For a given turn count x, calculate the total damage inflicted. The first turn applies all attacks instantly. For the remaining x - 1 turns, each attack deals damage proportional to how many full cooldown cycles fit into that duration. If the accumulated damage meets or exceeds the target's health, the turn count is sufficient, and we search for a smaller value; otherwise, we search higher.

#include <iostream>
#include <vector>

using namespace std;
using ll = long long;

ll compute_damage(ll turns, ll remaining_hp, const vector<ll>& dmg, const vector<ll>& cd) {
    turns--; 
    for (size_t i = 0; i < dmg.size(); ++i) {
        remaining_hp -= (turns / cd[i]) * dmg[i];
    }
    return remaining_hp;
}

int main() {
    ll target_hp;
    int skill_count;
    cin >> target_hp >> skill_count;
    
    vector<ll> damage(skill_count);
    vector<ll> cooldown(skill_count);
    
    for (int i = 0; i < skill_count; ++i) {
        cin >> damage[i];
        target_hp -= damage[i];
    }
    for (int i = 0; i < skill_count; ++i) {
        cin >> cooldown[i];
    }
    
    ll low = 1, high = 5e10, result = 0;
    while (low <= high) {
        ll mid = low + (high - low) / 2;
        if (compute_damage(mid, target_hp, damage, cooldown) <= 0) {
            result = mid;
            high = mid - 1;
        } else {
            low = mid + 1;
        }
    }
    cout << result << endl;
    return 0;
}

Greedy Pairing with Overlap Deduction

When pairing adjacent entities around a focal point (such as cows around a grass patch), a greedy approach can count the maximum pairs.
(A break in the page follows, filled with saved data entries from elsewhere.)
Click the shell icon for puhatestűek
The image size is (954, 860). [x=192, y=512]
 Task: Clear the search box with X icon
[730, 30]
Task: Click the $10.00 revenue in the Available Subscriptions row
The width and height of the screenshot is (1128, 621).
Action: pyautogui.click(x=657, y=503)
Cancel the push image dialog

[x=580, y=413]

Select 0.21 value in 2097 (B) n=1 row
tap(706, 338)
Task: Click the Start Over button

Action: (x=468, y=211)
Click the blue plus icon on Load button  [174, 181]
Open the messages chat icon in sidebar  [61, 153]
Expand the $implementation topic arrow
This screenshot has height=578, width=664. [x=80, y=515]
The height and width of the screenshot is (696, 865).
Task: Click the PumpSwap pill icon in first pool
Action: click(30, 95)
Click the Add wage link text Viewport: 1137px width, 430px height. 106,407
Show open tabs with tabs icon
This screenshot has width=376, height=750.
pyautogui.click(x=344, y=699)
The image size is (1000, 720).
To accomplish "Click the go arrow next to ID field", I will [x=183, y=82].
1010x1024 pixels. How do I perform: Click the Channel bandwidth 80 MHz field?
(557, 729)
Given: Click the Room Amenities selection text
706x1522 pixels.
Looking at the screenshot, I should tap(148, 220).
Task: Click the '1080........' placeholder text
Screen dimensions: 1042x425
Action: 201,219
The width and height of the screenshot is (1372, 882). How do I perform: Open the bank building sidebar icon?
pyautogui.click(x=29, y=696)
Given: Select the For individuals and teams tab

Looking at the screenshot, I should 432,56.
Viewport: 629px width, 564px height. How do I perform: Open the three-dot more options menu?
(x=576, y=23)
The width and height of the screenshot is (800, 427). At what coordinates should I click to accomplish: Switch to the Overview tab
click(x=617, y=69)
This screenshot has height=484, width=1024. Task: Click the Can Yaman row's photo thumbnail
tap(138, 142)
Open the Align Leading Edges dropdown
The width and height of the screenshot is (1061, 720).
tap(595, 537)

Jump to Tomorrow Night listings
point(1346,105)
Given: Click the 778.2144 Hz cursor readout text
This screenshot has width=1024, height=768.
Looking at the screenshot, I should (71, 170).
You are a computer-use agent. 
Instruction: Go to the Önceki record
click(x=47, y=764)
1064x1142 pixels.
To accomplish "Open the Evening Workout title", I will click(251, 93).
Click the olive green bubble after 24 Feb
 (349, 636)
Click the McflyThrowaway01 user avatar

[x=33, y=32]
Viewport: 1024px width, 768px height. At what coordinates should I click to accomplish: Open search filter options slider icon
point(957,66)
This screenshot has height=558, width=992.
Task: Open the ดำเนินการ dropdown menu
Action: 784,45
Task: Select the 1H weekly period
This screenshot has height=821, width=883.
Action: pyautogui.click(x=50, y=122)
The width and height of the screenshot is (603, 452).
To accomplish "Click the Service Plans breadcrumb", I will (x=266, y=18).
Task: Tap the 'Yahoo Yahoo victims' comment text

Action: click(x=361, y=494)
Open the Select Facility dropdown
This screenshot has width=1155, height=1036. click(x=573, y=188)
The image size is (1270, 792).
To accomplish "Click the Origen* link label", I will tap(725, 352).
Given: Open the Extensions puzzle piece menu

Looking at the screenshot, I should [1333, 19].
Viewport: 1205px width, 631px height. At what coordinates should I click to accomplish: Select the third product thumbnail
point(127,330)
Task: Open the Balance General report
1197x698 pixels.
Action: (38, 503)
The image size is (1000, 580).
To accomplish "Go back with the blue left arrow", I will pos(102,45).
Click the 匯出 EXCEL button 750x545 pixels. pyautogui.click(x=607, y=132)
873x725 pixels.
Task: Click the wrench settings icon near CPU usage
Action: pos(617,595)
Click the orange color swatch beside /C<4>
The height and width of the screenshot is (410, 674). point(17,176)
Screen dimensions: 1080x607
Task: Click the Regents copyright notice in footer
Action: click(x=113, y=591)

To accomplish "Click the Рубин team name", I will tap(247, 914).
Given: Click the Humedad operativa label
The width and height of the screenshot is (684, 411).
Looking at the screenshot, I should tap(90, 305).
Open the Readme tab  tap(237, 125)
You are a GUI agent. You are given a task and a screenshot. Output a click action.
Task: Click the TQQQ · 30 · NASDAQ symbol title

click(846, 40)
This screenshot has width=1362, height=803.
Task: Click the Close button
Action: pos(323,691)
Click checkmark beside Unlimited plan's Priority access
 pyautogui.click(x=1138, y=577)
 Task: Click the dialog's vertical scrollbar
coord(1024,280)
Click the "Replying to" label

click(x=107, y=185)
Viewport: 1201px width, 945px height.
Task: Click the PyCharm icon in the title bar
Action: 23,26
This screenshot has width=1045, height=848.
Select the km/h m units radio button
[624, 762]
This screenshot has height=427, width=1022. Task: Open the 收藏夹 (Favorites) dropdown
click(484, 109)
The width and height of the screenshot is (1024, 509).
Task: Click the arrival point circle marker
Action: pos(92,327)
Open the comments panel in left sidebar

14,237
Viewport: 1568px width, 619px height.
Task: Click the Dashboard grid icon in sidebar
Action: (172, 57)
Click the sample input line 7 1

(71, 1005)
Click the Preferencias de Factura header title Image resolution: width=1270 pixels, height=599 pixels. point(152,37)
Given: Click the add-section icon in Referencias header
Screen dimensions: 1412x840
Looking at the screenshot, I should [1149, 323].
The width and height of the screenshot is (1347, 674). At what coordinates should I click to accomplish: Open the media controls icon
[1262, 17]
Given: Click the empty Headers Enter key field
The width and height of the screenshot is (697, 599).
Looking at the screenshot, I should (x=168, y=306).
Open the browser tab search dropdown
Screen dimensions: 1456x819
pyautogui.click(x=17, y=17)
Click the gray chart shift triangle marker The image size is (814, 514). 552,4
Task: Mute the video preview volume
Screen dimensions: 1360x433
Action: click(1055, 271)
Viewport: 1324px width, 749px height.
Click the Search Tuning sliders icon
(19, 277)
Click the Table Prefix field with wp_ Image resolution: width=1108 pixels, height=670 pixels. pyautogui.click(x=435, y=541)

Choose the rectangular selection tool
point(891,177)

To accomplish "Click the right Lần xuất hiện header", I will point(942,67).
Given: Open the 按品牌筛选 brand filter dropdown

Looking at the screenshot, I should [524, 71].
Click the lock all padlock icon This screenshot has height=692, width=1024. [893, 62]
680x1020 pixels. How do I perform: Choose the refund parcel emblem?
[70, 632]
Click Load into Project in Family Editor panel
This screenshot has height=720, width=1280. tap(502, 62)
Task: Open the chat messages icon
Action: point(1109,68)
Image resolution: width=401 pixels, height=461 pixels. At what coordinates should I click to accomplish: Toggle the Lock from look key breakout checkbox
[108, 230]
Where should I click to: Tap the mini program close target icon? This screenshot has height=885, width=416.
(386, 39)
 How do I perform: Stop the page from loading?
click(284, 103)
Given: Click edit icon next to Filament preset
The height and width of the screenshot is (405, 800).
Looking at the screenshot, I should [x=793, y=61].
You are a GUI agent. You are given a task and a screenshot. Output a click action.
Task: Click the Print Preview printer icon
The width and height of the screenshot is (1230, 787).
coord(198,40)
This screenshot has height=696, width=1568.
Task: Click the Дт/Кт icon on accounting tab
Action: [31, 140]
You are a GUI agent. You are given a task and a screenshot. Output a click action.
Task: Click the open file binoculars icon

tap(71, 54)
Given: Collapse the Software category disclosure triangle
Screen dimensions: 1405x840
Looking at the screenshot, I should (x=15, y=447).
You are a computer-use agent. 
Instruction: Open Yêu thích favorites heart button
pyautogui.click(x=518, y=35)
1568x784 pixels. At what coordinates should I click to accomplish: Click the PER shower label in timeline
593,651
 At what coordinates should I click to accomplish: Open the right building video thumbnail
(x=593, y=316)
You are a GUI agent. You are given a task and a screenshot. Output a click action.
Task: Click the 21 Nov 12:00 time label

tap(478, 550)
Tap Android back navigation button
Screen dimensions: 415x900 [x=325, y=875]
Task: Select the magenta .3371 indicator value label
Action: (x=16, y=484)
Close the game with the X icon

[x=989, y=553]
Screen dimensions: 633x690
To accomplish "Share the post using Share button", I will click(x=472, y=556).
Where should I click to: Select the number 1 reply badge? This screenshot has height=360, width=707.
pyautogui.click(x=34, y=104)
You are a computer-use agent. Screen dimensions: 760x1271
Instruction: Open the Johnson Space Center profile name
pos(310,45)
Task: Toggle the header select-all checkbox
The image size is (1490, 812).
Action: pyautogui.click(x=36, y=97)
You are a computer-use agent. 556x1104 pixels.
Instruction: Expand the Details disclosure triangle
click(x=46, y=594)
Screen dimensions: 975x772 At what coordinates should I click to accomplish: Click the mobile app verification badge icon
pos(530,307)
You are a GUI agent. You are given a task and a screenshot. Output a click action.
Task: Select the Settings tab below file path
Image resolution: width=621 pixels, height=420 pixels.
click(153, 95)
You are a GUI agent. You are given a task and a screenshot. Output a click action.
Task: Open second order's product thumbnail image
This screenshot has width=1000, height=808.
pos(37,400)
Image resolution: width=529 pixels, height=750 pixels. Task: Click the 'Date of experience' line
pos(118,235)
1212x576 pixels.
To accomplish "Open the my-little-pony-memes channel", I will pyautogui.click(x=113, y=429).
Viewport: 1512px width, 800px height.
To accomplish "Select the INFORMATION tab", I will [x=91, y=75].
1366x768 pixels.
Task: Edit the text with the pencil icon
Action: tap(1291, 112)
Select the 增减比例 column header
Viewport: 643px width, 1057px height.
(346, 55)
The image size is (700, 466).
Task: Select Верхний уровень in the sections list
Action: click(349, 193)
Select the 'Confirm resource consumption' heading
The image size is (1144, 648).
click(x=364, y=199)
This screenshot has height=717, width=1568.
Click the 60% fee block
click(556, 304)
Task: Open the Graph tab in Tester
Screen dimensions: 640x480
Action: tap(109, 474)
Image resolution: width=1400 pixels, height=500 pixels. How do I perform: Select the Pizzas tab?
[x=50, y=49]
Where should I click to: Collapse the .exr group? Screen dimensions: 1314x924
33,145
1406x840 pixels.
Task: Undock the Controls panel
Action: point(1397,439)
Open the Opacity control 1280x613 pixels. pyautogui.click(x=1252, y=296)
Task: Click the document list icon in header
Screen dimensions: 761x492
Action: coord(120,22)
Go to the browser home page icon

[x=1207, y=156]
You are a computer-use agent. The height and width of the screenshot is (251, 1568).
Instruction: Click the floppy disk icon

If a focal point has more than two adjacent entities, it guarantees a new pair. If it has exactly two, we must check for overlapping pairs.

Overlaps occur in specific 2x2 grid configurations (e.g., two focal points diagonally adjacent, with the two entities occupying the other two diagonal corners). If this 2x2 pattern is detected and the adjacent focal point has already been processed, the current focal point must skip the pairing to avoid double-counting the same pair.

#include <iostream>
#include <vector>

using namespace std;

int main() {
    int rows, cols;
    cin >> rows >> cols;
    vector<vector<char>> grid(rows + 2, vector<char>(cols + 2));
    vector<vector<int>> adj_cows(rows + 2, vector<int>(cols + 2, 0));
    
    int dx[4] = {-1, 1, 0, 0};
    int dy[4] = {0, 0, -1, 1};
    
    for (int i = 1; i <= rows; ++i)
        for (int j = 1; j <= cols; ++j)
            cin >> grid[i][j];
            
    for (int i = 1; i <= rows; ++i)
        for (int j = 1; j <= cols; ++j)
            for (int k = 0; k < 4; ++k)
                adj_cows[i][j] += (grid[i + dx[k]][j + dy[k]] == 'C');
                
    int pairs = 0;
    for (int i = 1; i <= rows; ++i) {
        for (int j = 1; j <= cols; ++j) {
            if (grid[i][j] == 'G') {
                if (adj_cows[i][j] > 2) {
                    pairs++;
                } else if (adj_cows[i][j] == 2) {
                    bool overlap = (grid[i][j-1] == 'C' && grid[i-1][j-1] == 'G' && grid[i-1][j] == 'C' && adj_cows[i-1][j-1] == 2) ||
                                   (grid[i-1][j] == 'C' && grid[i][j+1] == 'C' && grid[i-1][j+1] == 'G' && adj_cows[i-1][j+1] == 2);
                    if (!overlap) pairs++;
                }
            }
        }
    }
    cout << pairs << endl;
    return 0;
}

Optimal Stacking by Weight and Strength Sum

To minimize the maximum risk when stacking items where each item has a weight and a load-bearing strength, sort the items by the sum of their weight and strength in descending order. Placing items with a higher combined sum at the bottom provides the most stable configuration.